Li Ning Axforce 90 New Review
The AxForce 90 New is Li-Ning’s answer to feedback on the AxForce 90 Long and Tiger line: a faster, more forgiving offensive racket rather than another ultra-de…
Positioning versus other AxForce models
I would frame the 90 New as joining the AxForce 80 and 70 in a medium-sweet, approachable offensive tier, unlike the Long, Tiger, and 100 “amplifier” rackets that punish mistiming. Reported upgrades versus Long and Tiger include roughly 10% larger effective sweet spot, faster shaft recovery, lower lateral wobble, and the lowest head drag in the AxForce family—trading some rear-court brute force for chain speed. Versus AxForce 80, I find the 90 New offers faster shaft rebound, firmer feedback and quicker output, with lower swing weight in many 4U/5U builds. In one 4U comparison (90 New vs 80, both ~304 mm balance) found the 90 New swings lighter despite similar static weight, with a crisper, more precise feel. On the 5U build I found the 90 New heavier than AxForce 80 Muse but far easier than 4U AxForce 80— “substantial but not sluggish.” Versus AxForce 90 Long and Tiger, the NEW is consistently described as easier to drive, faster in rhythm and more forgiving off-centre, with less concentrated smash feedback but better continuous offence. Long and Tiger still win on raw ceiling and single-shot kill for strong singles players.
On-court character
Offence: My take shifts with spec and how hard I am swinging. During one sick week on the 4U build I found almost no drive threshold—soft, resilient-elastic contact, stable attacking, precise placement, decent shuttle speed without violent feedback (approachable enough that some call it an “80 NEW” in spirit). On fresh 4U/3U sessions I lean into crisp, springy, hard-frame speed with clear shaft burst, strong variable attack and chain offence—but it is not beginner-friendly and demanding in fast doubles. I rate 3U entry difficulty high (strong technique required) while 4U and especially 5U feel more accessible. Common positives: accurate placement, good continuous attack, satisfying shaft catapult on full clears and smashes, and offensive DNA that remains even when the feel is softened versus Long and Tiger. Defence and drives: I praise flat drive agility—unusually flexible for an AxForce frame—with control that matches Halbertec 8000/9000-class all-rounders in some tests. I also notice rear-court lift under pressure and fast doubles mid-court as weaker areas, especially in 3U/4U head-heavy builds. Net and control: Soft-string setups (N61/N63/N65) improve touch; fast strings (e.g. L67Q) raise speed but reduce net dwell. Long shaft (223 mm cited) aids whip; lack of an extended handle I was disappointed seeking extra grip length. Singles vs doubles: Strong singles recommendations for lift-drop and variable attack; doubles suitability ranges from “excellent all-rounder” to “prefer 5U for speed”—again weight-dependent.
Who it suits
Broad consensus: the 4U/5U AxForce 90 New suits amateurs stepping up from AxForce 80, Halbertec 8000 fans wanting more offence, and players wanting AxForce identity without AxForce 90 Long/Tiger demands. 3U suits power-focused singles players who can load a firm shaft. Not ideal if you want maximum single-shot smash weight, an extra-long handle, or a true beginner’s first racket.
How my take evolved
Entry barrier shifts hard by weight: 4U felt like “no drive threshold” — very easy even when I was unwell. 3U was different — not beginner-friendly, with genuinely high entry difficulty if you lack arm speed. Feel moved from soft, gentle, and resilient-elastic to crisp, hard-framed explosive spring depending on string choice and how I was evaluating the frame. vs AxForce 80: 4U tested lower swing weight than 80; 5U landed clearly heavier than 80 Muse — compare the same weight class.
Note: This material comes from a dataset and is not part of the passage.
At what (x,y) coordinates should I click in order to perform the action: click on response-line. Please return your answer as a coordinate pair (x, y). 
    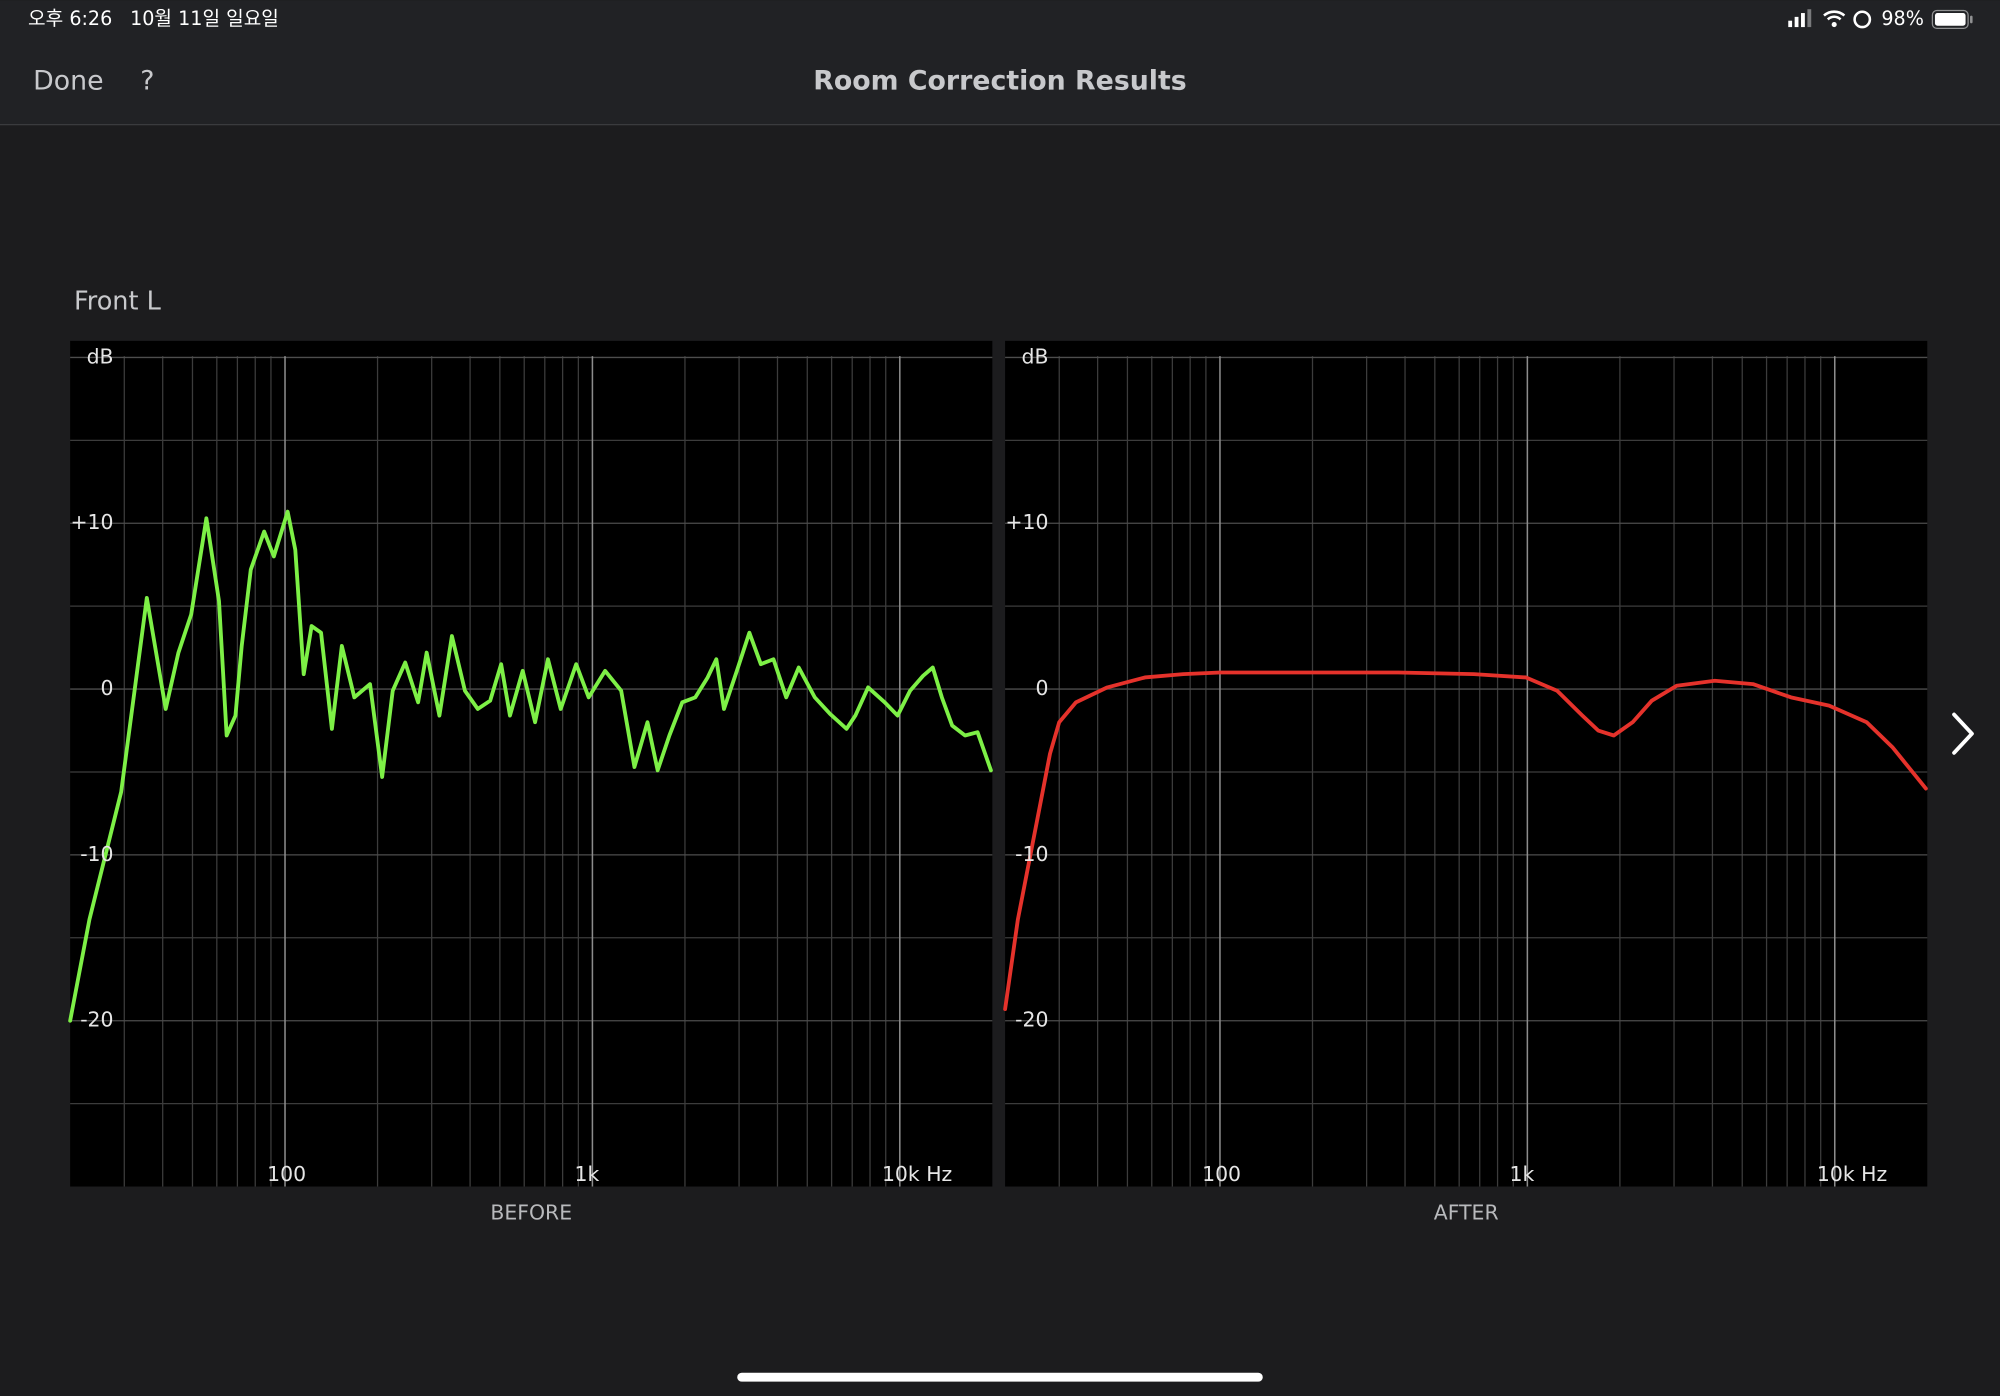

Doubles: first pass called it a comprehensive singles/doubles weapon; longer term, 3U/4U head-heavy builds struggled in fast mid-court — I would steer speed-first doubles players toward 5U. Offence ceiling: I initially thought it traded AxForce 90 Long/Tiger kill speed for forgiveness; it still holds serious attack credentials with firm shaft options — the Long/Tiger baseline just sets a different bar.